*Task requirements*
Below are some records. Pull every line that contains the word "right".

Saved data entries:
· · · ·

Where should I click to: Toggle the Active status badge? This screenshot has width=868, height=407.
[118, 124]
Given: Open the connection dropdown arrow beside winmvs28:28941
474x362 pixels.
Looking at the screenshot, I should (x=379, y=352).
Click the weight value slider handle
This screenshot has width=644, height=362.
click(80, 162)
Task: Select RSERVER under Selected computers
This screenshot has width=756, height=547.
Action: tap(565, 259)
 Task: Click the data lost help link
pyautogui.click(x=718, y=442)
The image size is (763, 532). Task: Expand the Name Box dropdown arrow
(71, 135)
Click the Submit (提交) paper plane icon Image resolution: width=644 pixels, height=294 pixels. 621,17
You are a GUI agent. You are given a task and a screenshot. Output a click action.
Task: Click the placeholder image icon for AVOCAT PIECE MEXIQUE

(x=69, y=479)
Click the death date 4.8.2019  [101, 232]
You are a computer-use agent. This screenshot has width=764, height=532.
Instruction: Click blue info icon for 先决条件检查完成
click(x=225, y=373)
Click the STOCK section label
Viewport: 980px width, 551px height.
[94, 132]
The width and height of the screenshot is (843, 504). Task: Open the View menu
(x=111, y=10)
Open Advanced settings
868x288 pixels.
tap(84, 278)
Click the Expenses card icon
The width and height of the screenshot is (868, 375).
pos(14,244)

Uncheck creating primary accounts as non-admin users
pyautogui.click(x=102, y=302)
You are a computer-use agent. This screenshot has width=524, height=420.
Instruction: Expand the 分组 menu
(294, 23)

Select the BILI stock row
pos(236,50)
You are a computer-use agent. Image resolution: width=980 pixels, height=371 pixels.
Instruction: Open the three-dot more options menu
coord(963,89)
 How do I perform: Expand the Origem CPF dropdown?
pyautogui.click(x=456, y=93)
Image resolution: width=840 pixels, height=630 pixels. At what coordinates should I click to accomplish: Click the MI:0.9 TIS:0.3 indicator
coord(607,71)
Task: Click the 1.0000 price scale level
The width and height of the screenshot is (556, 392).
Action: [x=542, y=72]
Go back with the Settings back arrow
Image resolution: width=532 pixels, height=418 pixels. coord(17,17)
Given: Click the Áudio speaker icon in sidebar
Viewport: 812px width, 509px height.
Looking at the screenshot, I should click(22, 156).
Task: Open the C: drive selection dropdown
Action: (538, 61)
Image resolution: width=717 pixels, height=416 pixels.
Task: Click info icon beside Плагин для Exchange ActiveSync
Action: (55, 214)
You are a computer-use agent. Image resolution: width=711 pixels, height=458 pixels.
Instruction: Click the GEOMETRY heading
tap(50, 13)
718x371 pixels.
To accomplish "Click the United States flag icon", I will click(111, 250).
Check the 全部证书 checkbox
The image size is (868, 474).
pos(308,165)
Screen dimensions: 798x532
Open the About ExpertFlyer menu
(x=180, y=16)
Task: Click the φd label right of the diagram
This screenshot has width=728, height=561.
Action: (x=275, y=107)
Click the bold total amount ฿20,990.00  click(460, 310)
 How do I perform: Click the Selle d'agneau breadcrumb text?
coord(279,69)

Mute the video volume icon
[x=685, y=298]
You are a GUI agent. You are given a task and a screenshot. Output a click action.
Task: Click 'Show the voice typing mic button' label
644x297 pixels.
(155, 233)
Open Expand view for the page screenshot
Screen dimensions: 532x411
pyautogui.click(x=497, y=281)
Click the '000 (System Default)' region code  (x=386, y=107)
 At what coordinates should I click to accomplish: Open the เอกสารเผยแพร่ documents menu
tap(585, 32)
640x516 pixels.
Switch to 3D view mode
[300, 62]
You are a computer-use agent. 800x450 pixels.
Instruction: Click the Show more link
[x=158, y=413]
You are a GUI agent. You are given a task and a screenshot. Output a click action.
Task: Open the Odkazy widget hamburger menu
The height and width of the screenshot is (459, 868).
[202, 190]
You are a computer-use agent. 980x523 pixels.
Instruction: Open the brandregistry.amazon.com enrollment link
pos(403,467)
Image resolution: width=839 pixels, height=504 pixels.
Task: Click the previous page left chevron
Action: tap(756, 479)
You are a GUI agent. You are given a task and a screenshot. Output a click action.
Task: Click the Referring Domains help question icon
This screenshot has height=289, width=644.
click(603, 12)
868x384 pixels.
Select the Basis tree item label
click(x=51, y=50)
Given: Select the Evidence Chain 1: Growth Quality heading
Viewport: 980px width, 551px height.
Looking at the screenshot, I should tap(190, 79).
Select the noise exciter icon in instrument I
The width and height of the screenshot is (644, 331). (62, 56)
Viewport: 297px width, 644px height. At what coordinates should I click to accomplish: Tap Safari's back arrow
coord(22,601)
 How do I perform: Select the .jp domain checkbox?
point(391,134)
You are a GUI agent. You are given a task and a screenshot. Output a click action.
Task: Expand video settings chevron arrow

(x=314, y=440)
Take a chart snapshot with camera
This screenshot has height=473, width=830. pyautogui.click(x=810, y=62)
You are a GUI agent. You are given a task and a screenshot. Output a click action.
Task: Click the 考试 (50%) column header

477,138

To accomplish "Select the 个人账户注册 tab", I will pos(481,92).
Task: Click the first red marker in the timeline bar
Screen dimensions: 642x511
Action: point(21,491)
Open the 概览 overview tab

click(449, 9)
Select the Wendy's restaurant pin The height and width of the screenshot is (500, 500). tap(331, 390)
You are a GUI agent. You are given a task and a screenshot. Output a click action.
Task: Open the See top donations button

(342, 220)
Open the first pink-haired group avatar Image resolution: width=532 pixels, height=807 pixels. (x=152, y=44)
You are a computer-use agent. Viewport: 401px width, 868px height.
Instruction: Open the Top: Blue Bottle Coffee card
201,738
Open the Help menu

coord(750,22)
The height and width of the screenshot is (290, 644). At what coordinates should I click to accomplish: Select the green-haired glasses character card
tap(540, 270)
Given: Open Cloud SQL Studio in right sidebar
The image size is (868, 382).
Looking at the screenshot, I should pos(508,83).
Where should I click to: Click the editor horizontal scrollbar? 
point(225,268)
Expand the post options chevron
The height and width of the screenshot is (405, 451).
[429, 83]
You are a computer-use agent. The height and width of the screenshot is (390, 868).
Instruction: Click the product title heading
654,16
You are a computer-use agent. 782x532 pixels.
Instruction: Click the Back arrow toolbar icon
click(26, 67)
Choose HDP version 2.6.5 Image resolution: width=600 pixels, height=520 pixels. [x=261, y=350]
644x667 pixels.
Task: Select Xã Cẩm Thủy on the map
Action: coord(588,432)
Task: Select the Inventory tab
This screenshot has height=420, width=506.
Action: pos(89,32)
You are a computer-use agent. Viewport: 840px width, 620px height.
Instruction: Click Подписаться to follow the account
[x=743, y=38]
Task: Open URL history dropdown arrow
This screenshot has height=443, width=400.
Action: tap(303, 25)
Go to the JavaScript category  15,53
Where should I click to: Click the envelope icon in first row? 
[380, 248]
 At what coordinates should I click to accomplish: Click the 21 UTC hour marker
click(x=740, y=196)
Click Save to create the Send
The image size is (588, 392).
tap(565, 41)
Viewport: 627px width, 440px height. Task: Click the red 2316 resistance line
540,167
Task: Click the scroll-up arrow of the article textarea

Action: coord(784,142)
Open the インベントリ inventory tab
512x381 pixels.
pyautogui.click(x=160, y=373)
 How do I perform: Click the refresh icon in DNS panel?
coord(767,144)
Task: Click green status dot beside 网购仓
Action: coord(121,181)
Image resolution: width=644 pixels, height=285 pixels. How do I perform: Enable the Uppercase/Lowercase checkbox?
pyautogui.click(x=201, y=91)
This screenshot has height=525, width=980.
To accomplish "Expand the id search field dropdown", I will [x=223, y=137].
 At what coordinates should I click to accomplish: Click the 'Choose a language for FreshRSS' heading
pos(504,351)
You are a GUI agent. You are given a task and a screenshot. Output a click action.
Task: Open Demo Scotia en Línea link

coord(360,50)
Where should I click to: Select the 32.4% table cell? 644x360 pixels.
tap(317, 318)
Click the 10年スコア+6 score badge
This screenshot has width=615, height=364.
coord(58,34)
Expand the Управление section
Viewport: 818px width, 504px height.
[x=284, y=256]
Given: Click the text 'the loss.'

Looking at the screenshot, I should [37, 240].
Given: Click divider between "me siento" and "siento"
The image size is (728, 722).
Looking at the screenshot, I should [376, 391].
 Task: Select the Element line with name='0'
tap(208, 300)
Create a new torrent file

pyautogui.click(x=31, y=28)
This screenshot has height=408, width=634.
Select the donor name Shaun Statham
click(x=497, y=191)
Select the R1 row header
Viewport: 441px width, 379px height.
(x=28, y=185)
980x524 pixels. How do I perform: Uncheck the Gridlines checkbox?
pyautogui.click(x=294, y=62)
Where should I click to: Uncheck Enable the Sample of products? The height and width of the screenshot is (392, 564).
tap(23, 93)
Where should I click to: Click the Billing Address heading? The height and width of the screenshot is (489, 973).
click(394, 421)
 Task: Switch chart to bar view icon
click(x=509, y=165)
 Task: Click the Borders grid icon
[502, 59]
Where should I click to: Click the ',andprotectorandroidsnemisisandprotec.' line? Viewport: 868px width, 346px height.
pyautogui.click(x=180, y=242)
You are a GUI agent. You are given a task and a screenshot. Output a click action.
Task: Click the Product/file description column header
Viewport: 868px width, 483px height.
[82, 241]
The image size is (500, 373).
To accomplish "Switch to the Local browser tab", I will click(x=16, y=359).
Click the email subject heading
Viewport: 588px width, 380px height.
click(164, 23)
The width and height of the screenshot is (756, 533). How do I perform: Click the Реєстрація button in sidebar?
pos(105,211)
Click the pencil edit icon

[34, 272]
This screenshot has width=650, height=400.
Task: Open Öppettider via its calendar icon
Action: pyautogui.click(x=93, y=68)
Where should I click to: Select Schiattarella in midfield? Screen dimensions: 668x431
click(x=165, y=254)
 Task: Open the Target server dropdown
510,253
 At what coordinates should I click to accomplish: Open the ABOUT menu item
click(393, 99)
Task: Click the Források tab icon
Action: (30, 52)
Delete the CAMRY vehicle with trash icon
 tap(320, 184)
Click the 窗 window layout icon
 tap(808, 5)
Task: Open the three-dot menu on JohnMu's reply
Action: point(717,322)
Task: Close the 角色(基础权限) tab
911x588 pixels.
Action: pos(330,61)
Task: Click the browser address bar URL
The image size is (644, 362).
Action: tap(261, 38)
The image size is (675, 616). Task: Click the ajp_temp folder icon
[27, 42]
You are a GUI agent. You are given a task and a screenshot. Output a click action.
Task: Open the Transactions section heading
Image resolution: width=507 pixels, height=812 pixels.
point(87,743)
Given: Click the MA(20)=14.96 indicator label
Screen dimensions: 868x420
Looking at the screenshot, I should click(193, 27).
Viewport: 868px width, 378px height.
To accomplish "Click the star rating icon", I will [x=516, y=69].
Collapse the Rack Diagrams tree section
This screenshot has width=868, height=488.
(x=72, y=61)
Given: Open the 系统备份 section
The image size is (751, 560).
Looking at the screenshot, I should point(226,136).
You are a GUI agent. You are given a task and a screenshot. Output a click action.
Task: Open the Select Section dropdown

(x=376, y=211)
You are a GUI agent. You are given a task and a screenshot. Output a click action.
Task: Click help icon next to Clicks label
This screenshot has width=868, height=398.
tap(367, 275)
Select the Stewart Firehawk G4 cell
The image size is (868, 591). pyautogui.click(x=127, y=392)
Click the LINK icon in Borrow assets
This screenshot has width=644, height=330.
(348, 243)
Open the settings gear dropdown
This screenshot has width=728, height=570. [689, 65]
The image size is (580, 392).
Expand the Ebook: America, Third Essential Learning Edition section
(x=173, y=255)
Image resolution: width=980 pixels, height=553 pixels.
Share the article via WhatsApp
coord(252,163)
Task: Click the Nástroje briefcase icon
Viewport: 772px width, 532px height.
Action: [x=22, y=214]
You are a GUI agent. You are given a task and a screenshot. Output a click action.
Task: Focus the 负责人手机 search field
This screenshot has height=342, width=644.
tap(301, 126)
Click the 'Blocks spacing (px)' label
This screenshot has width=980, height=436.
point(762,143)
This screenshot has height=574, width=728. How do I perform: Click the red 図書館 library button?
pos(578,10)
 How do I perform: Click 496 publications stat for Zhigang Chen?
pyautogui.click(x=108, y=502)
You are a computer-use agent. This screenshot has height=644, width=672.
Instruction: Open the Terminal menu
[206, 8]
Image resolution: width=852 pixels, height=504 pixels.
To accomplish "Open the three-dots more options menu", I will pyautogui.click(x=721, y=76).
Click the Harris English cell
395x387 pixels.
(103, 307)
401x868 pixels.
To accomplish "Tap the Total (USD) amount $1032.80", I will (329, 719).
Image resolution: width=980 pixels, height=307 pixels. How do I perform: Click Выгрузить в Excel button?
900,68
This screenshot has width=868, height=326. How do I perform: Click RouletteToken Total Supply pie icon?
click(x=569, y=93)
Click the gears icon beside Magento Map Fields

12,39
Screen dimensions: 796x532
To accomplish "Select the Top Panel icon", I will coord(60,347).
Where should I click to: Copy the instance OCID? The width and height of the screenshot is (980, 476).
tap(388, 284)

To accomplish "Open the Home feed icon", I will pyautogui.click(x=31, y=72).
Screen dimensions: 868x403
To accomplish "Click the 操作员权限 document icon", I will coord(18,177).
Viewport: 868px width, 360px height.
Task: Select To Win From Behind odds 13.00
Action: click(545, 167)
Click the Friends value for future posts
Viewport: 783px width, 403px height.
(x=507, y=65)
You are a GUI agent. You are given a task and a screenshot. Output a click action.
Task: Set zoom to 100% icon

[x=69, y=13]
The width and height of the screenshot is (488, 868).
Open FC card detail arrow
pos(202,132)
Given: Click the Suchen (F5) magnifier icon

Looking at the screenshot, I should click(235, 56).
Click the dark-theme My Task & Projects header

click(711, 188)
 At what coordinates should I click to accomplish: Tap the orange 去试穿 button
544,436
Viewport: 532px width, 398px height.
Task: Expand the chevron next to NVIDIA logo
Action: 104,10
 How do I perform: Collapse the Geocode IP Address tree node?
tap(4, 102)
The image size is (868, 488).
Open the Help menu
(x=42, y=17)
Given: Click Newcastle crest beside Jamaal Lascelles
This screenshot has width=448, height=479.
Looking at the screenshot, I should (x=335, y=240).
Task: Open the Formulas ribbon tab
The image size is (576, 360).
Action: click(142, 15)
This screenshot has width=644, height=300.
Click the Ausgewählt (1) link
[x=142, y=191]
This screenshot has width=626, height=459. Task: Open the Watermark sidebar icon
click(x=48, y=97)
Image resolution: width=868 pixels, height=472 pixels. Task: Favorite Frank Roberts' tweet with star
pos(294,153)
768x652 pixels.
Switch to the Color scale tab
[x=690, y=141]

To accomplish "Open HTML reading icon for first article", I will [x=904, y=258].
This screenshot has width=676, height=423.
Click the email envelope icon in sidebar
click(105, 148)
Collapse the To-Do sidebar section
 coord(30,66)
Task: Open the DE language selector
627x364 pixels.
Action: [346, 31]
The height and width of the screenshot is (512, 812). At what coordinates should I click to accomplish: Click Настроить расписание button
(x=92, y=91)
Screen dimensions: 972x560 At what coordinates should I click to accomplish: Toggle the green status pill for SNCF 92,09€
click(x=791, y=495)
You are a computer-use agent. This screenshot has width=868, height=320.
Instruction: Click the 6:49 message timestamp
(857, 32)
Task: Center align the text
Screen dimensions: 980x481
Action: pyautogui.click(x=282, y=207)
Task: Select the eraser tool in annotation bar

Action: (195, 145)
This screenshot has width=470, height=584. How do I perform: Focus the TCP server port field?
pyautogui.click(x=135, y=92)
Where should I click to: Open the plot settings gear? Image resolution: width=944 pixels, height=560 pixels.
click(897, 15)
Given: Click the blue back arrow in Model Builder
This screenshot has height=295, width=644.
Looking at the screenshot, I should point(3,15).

· · · ·

*Output for this exercise*
Task: Click the φd label right of the diagram
Given: Open Cloud SQL Studio in right sidebar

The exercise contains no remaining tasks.